Pixel coordinate grounding data:
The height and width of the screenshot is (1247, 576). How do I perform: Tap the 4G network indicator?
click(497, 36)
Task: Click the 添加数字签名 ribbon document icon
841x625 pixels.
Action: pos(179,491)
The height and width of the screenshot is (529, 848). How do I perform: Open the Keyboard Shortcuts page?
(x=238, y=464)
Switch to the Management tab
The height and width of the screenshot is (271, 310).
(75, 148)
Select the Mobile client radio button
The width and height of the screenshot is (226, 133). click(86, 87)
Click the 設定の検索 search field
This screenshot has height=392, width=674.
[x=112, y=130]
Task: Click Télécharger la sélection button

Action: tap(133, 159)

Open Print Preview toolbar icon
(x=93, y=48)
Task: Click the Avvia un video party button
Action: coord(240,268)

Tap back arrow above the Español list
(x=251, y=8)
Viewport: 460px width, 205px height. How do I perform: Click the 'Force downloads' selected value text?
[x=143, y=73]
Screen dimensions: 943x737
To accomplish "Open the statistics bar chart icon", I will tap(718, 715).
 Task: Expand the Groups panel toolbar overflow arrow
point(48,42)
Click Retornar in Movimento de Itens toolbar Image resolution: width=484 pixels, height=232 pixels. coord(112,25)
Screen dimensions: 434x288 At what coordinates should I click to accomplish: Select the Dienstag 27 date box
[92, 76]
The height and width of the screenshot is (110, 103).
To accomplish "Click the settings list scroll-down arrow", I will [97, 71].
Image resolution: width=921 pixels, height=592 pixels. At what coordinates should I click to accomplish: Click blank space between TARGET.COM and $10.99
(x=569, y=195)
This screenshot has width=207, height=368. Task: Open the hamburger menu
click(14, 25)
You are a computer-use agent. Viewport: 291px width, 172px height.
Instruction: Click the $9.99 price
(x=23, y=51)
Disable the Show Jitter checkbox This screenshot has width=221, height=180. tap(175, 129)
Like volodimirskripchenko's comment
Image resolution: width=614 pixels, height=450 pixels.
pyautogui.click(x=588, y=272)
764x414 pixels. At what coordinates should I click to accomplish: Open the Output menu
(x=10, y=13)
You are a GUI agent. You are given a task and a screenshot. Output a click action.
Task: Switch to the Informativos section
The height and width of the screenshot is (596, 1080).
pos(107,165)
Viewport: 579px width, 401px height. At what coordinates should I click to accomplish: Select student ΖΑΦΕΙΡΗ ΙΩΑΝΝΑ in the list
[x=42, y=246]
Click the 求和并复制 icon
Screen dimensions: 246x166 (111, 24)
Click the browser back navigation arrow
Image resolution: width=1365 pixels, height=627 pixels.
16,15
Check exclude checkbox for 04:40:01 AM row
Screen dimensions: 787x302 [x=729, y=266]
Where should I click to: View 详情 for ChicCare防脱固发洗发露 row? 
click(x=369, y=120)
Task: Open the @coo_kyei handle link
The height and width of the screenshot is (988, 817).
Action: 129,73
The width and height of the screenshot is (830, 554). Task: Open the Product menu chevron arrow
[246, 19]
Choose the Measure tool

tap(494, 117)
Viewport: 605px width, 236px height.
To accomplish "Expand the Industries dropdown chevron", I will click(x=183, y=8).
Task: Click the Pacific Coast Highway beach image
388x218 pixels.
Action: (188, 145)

__Task details__. Locate the lines above that contain "agent" and copy them.

__Written response__.
You are a computer-use agent. Viewport: 291px width, 172px height.
You are a GUI agent. You are given a task and a screenshot. Output a click action.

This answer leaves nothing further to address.